A picture-free, exact copy of all the records below is the goal.

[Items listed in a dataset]
——————

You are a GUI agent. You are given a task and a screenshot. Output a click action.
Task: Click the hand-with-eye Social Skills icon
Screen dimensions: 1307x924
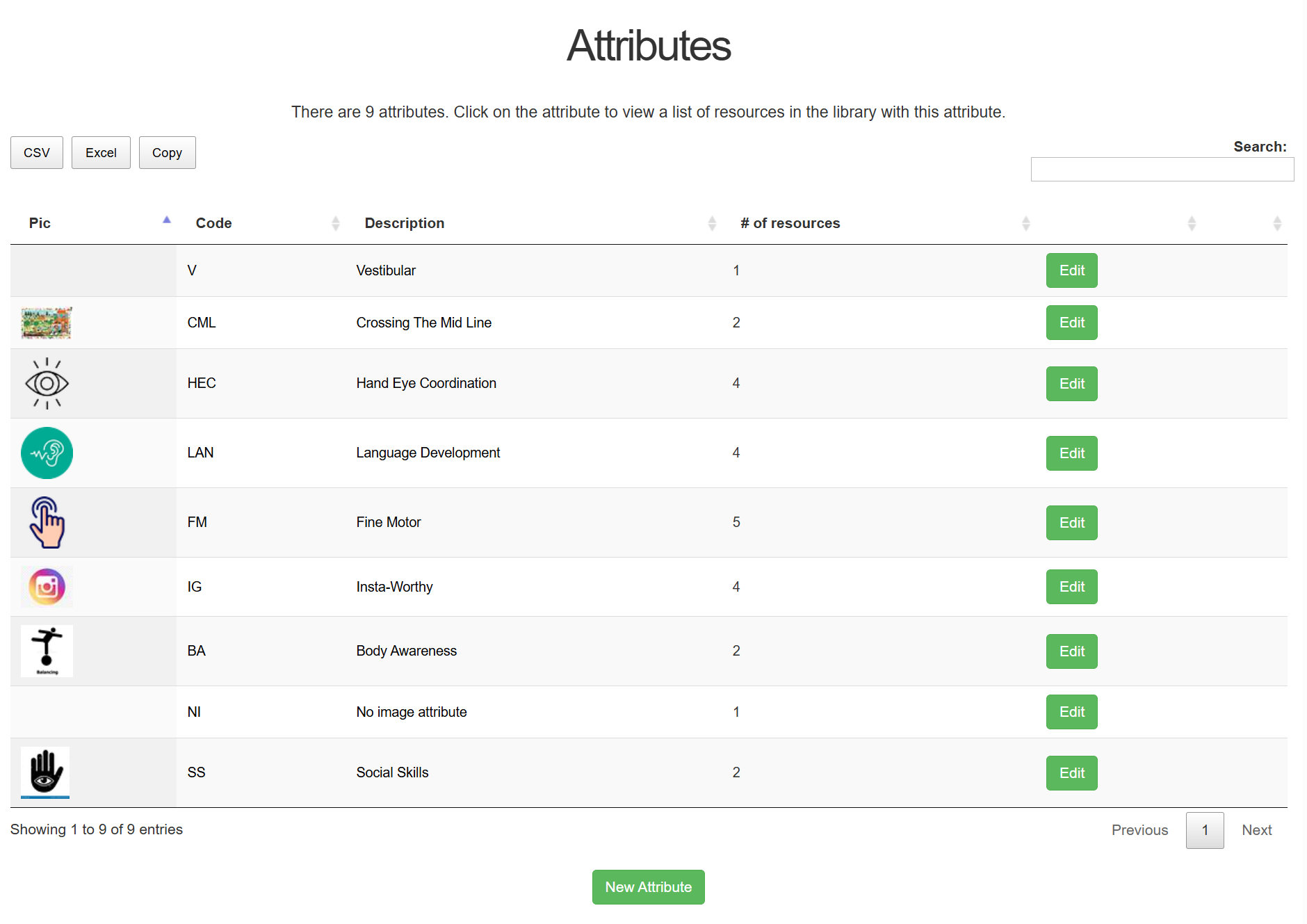45,772
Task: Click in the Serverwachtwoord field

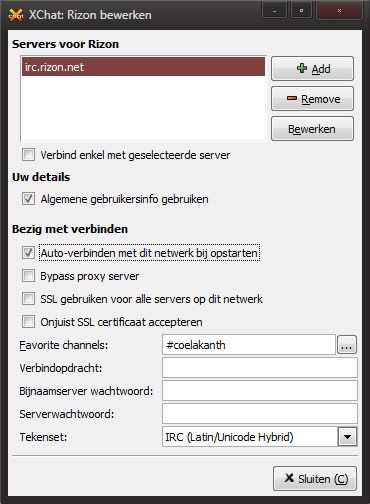Action: coord(260,414)
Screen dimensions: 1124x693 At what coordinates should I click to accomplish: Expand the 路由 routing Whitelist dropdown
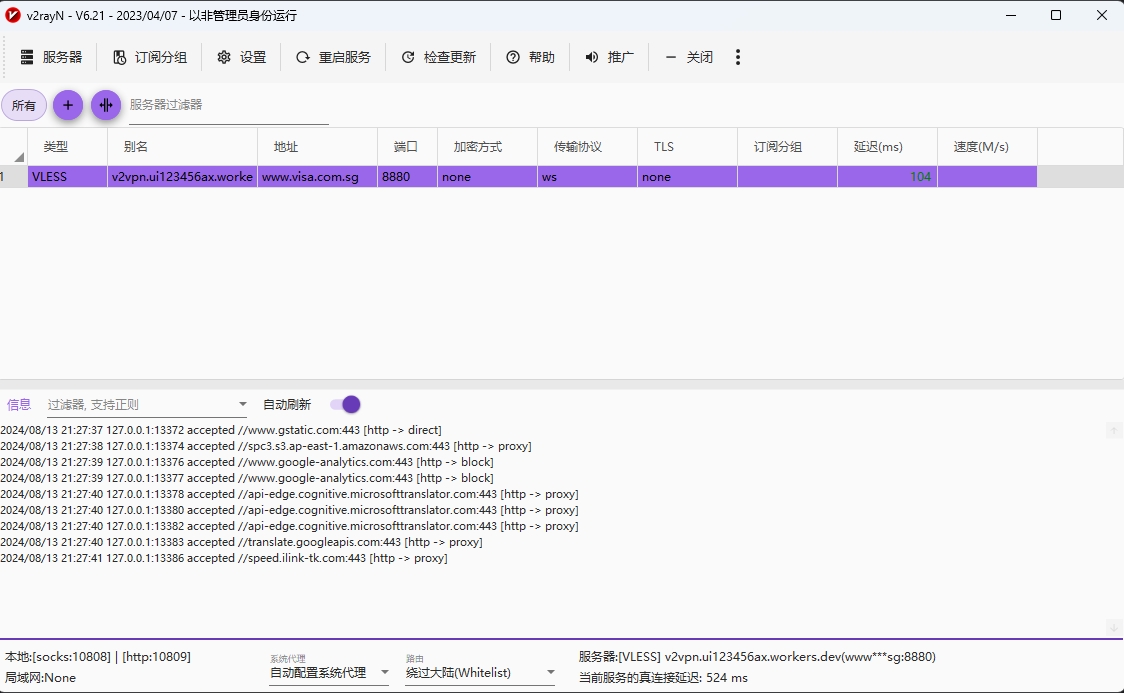click(550, 673)
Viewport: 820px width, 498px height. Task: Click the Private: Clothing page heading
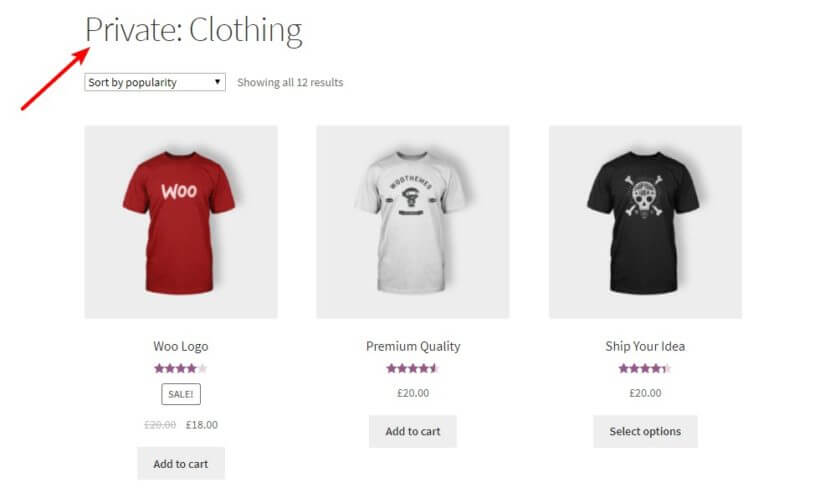click(x=194, y=31)
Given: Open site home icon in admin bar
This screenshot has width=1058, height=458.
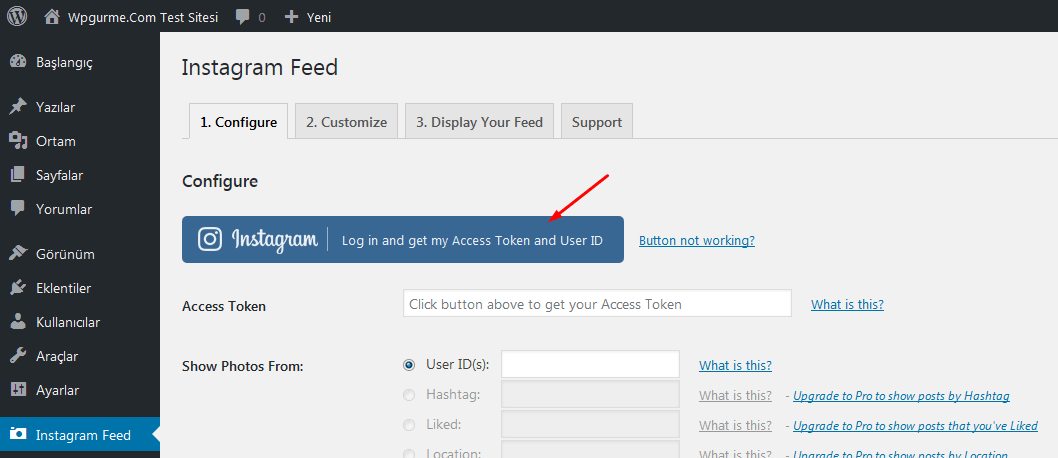Looking at the screenshot, I should click(52, 16).
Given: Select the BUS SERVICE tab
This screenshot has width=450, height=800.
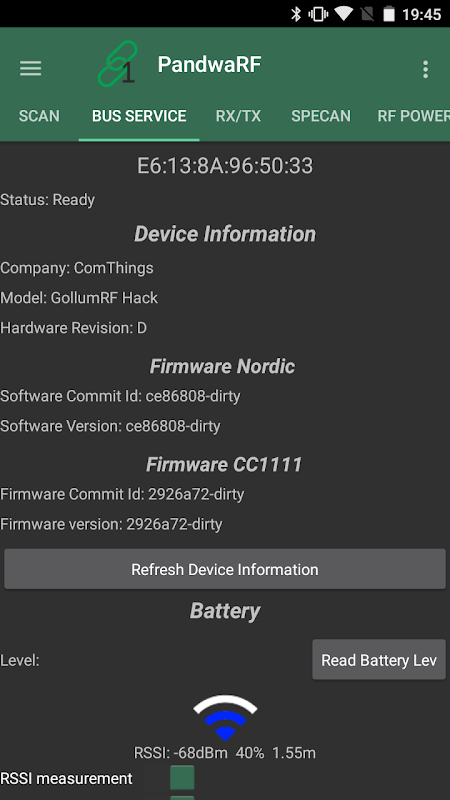Looking at the screenshot, I should tap(139, 116).
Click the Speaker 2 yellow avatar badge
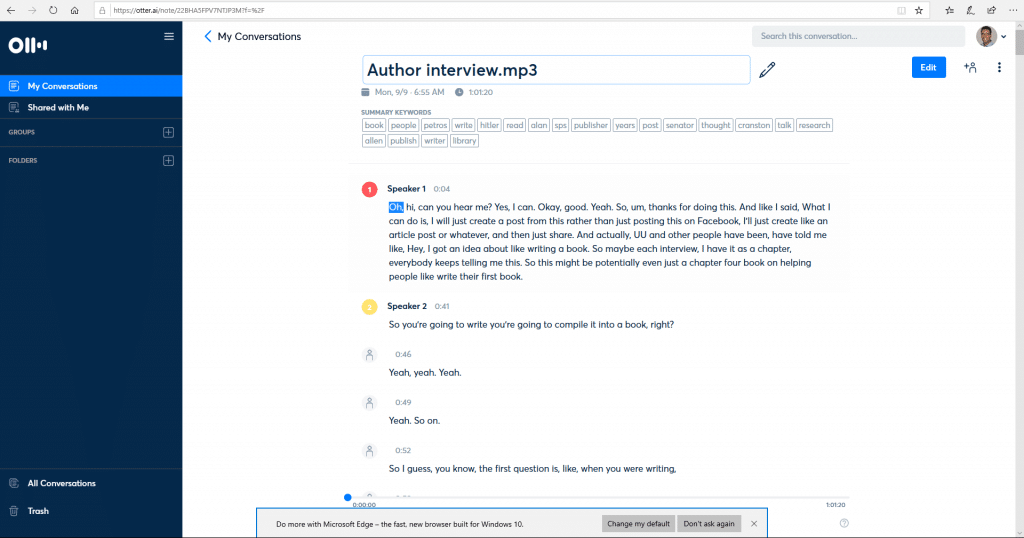The width and height of the screenshot is (1024, 538). point(370,306)
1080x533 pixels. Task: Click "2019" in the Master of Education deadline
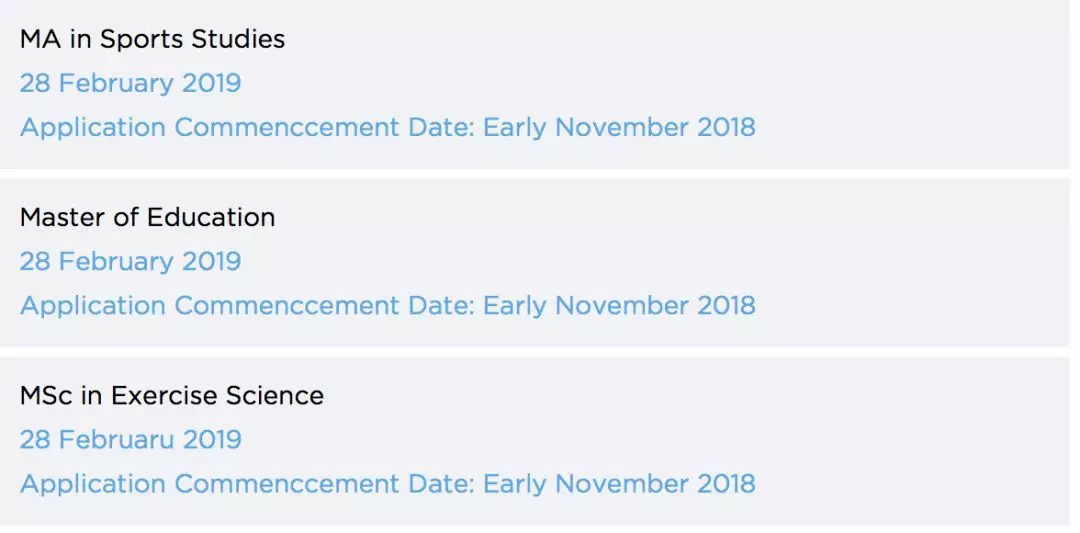[211, 261]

——————

Worked solution>
You are a GUI agent. You are given a task and a screenshot. Output a click action.
Task: Click the hand-with-eye Social Skills icon
Screen dimensions: 1307x924
45,772
Task: Click in the Serverwachtwoord field

Action: coord(260,414)
Screen dimensions: 1124x693 At what coordinates should I click to accomplish: Expand the 路由 routing Whitelist dropdown
click(550, 673)
Viewport: 820px width, 498px height. Task: Click the Private: Clothing page heading
click(x=194, y=31)
Given: Open site home icon in admin bar
This screenshot has width=1058, height=458.
Looking at the screenshot, I should click(52, 16).
Given: Select the BUS SERVICE tab
This screenshot has width=450, height=800.
Looking at the screenshot, I should tap(139, 116).
Click the Speaker 2 yellow avatar badge
The width and height of the screenshot is (1024, 538). point(370,306)
1080x533 pixels. Task: Click "2019" in the Master of Education deadline
[211, 261]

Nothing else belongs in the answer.